公開中の映画「ルノワール」(早川千絵監督)に出演している女優の石田ひかり(53)がこのほど、スポーツ報知のインタビューに応じた。同作で初めてカンヌ国際映画祭に参加し「レッドカーペットは夢心地。

一生、忘れられない感動」と興奮。大ファンだというドジャース・大谷翔平投手(30)についても熱く語った。(有野 博幸)

 最高賞「パルムドール」を競うコンペ部門へ出品されて参加したカンヌ映画祭。石田は着物姿でレッドカーペットの感触を味わった。「限られた人しか歩けないと思うと、心が震えました」。公式上映(現地時間5月17日)では「エンドロールにまで拍手が起こって、お客様も映画のプロなんだな」と感心したという。
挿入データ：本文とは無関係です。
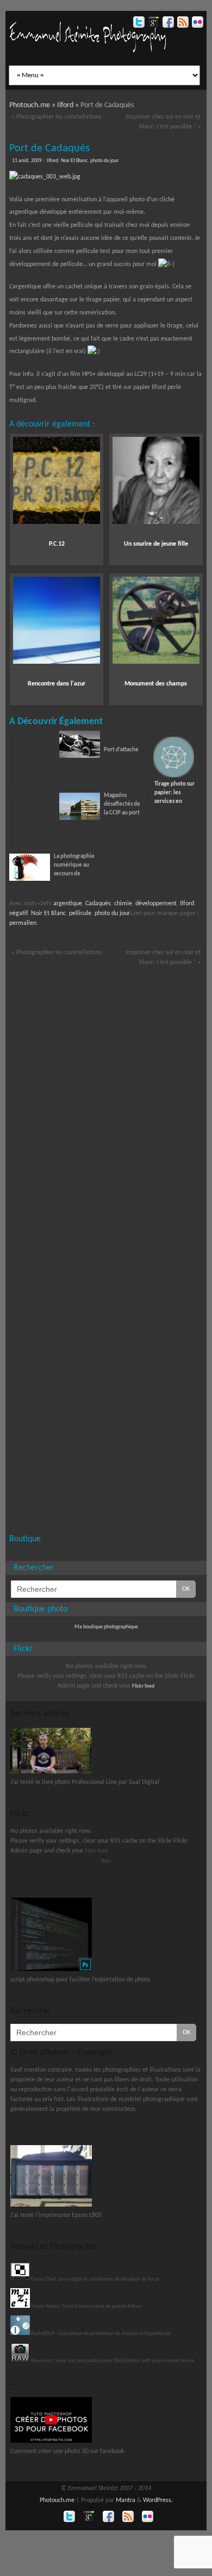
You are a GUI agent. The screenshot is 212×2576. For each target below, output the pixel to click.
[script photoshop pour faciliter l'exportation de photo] (51, 1970)
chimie (123, 903)
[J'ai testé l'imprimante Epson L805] (51, 2205)
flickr (106, 1861)
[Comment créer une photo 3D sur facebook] (51, 2441)
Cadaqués (98, 903)
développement (156, 903)
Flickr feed (143, 1686)
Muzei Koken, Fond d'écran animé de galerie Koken (85, 2306)
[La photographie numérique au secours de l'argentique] (29, 879)
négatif (18, 913)
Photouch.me (57, 2500)
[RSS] (181, 24)
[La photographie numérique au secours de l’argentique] (173, 822)
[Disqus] (105, 1109)
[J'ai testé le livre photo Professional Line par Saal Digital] (51, 1772)
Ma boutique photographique (106, 1627)
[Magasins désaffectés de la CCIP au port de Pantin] (33, 822)
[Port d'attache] (79, 756)
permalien (22, 923)
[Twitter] (137, 24)
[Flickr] (196, 24)
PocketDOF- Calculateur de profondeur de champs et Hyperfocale (100, 2334)
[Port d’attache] (33, 761)
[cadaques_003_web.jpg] (105, 177)
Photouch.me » (33, 105)
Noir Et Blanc (74, 161)
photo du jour (104, 161)
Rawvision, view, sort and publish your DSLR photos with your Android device (112, 2361)
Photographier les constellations (56, 117)
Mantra (125, 2500)
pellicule (80, 913)
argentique (67, 903)
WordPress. (158, 2500)
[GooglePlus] (152, 24)
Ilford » (68, 105)
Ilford (52, 161)
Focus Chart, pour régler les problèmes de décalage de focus (94, 2279)
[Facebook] (167, 24)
 撮影当時11歳だった鈴木唯(12)演じる主人公・沖田フキのひと夏の物語。フキの母・詩子(うたこ)を演じた。夫(リリー・フランキー)の看病、仕事、家事に追われて心の余裕を失っていく役どころ。早川監督から「気持ちは強く、芝居は抑えてください」とリクエストされ「すごく難しかったです。唯ちゃん、リリーさんと話しながら必死に詩子として生きました」と振り返った。

 「子供はいつ大人になるのか」が作品のテーマ。

「大人であれば、誰もが味わっている感情だけど、思い出したくないこともある。友達に意地悪をしたくなったり、友達の家をのぞき見したくなったり」。撮影期間中にリリーが言った「大人なんていない。みんな同じ人間なんだよ。大人なんて子供の妄想の産物」という言葉に考えさせられた。

 「日々の生活で心の支えは何ですか?」と尋ねると、はにかみながら「大谷選手です!」と即答した。「一昨年、ケガをした日のことも覚えているので、感慨深いですね。あの時は私も落ち込みました。でも、ドジャースに移籍してからも血のにじむような努力をされて大活躍。彼の活躍を見られる私たちは本当に幸せです」と大谷愛を熱弁した。
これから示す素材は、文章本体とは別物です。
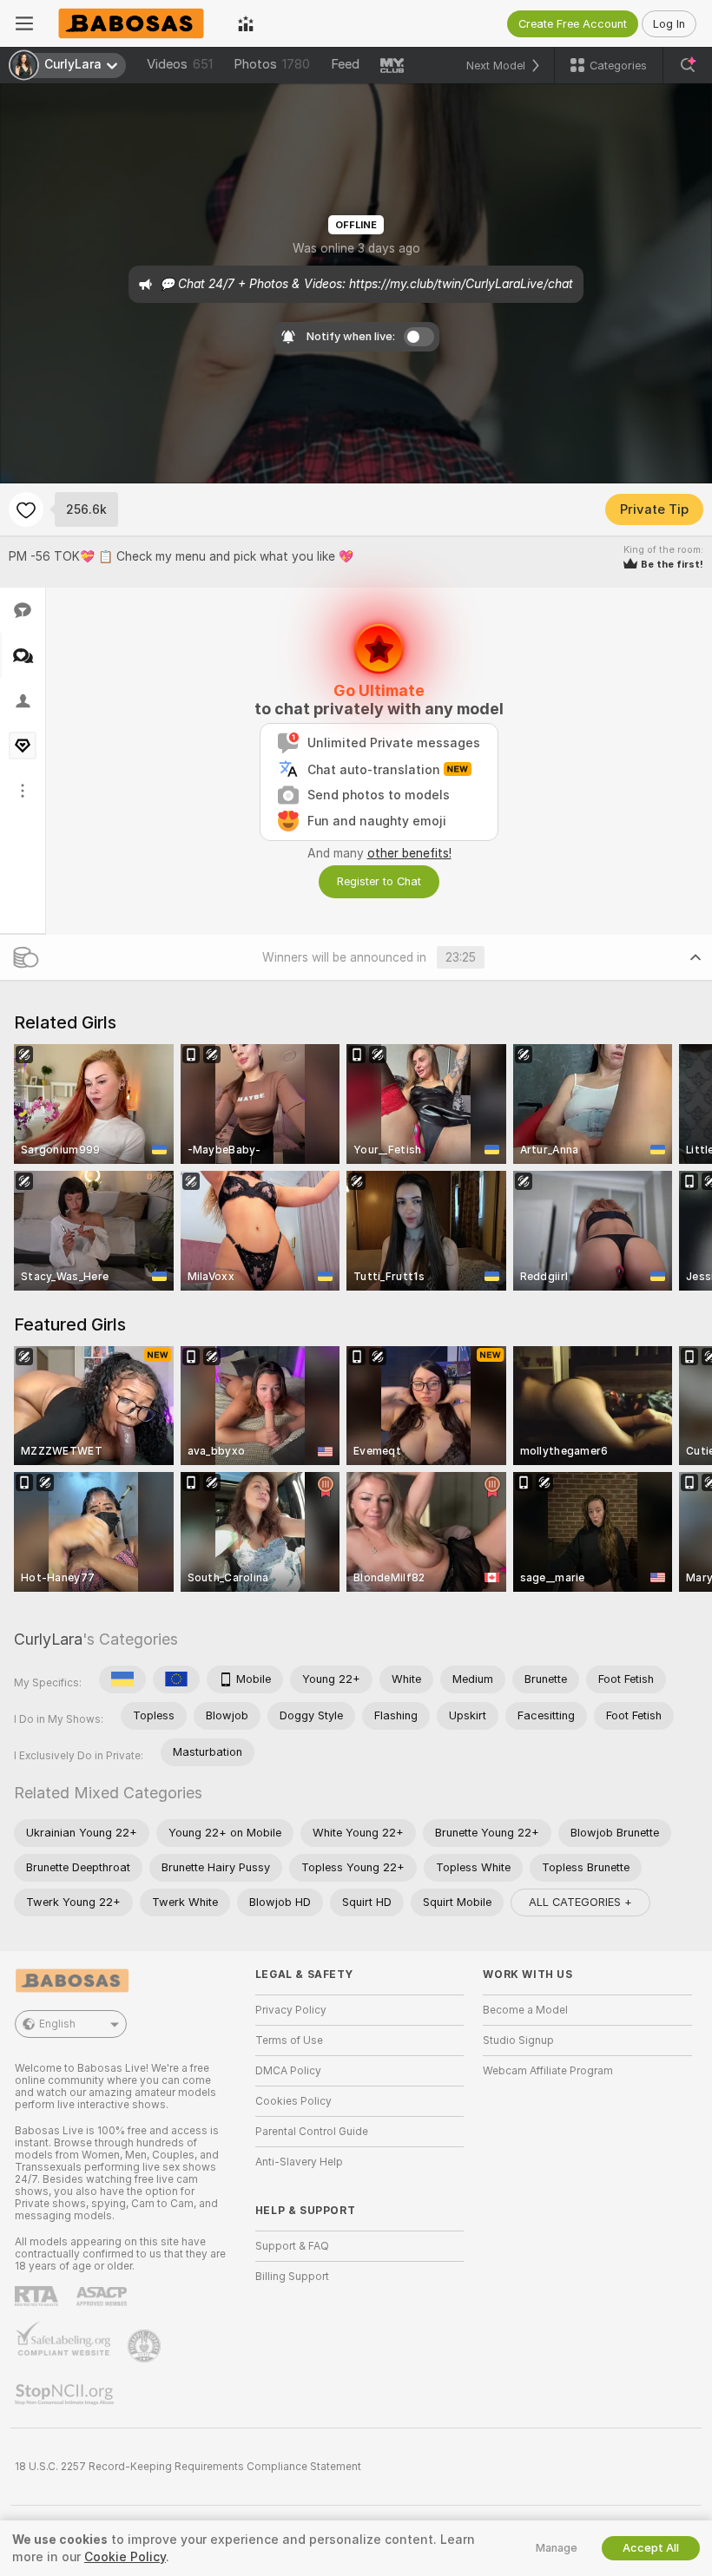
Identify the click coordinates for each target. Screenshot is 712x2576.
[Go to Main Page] (135, 23)
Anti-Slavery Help (299, 2162)
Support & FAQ (292, 2246)
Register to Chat (379, 881)
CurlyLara (48, 1639)
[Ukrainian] (122, 1679)
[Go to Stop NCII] (66, 2394)
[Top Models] (245, 23)
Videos (180, 64)
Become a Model (525, 2010)
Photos (272, 64)
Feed (345, 64)
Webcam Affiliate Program (548, 2071)
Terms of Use (289, 2040)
 「娘2人は22歳と20歳で成人しているのですが、16年間、毎朝5時に起きて弁当を作っていました。一息ついた頃にテレビで中継していて『よし、頑張ろう!』という気持ちになる。

大谷選手が引退したら何を励みに生きればいいの!?」と気が早い話だが、頭を抱えている。

 14歳で芸能界デビューして40年目。4歳から中学時代まで水泳に熱中したこともあり、体育会系の前向き思考で「とにかく前に進もうと、何事も根性論で生きています」。最近になって「現場で死んでいきたいと思うほど、お芝居が大好きになってきました」。試行錯誤しながらキャリアを重ね、子育ても一段落して気力が充実。今後一層、女優業にまい進していく。

 〇…昨年8月、石田の代表作であるフジテレビ系“月9”ドラマ「あすなろ白書」(93年)でダブル主演した筒井道隆(54)と同局系バラエティー番組「ぽかぽか」で共演。当時を知るファンから「胸熱!」と話題を集めた。「筒井くんは親戚みたいな感じ。あすなろ会は特別な存在です」と愛着を語った。

 ◆石田 ひかり(いしだ・ひかり)1972年5月25日、東京都生まれ。53歳。

86年に日テレ系ドラマ「妻たちの課外授業2」でデビュー。大林宣彦監督の「ふたり」(91年)で映画初出演・初主演。NHK連続テレビ小説「ひらり」(92年度後期)でヒロインを務め、92、93年にNHK紅白歌合戦の紅組司会。姉は石田ゆり子。160センチ。血液型A。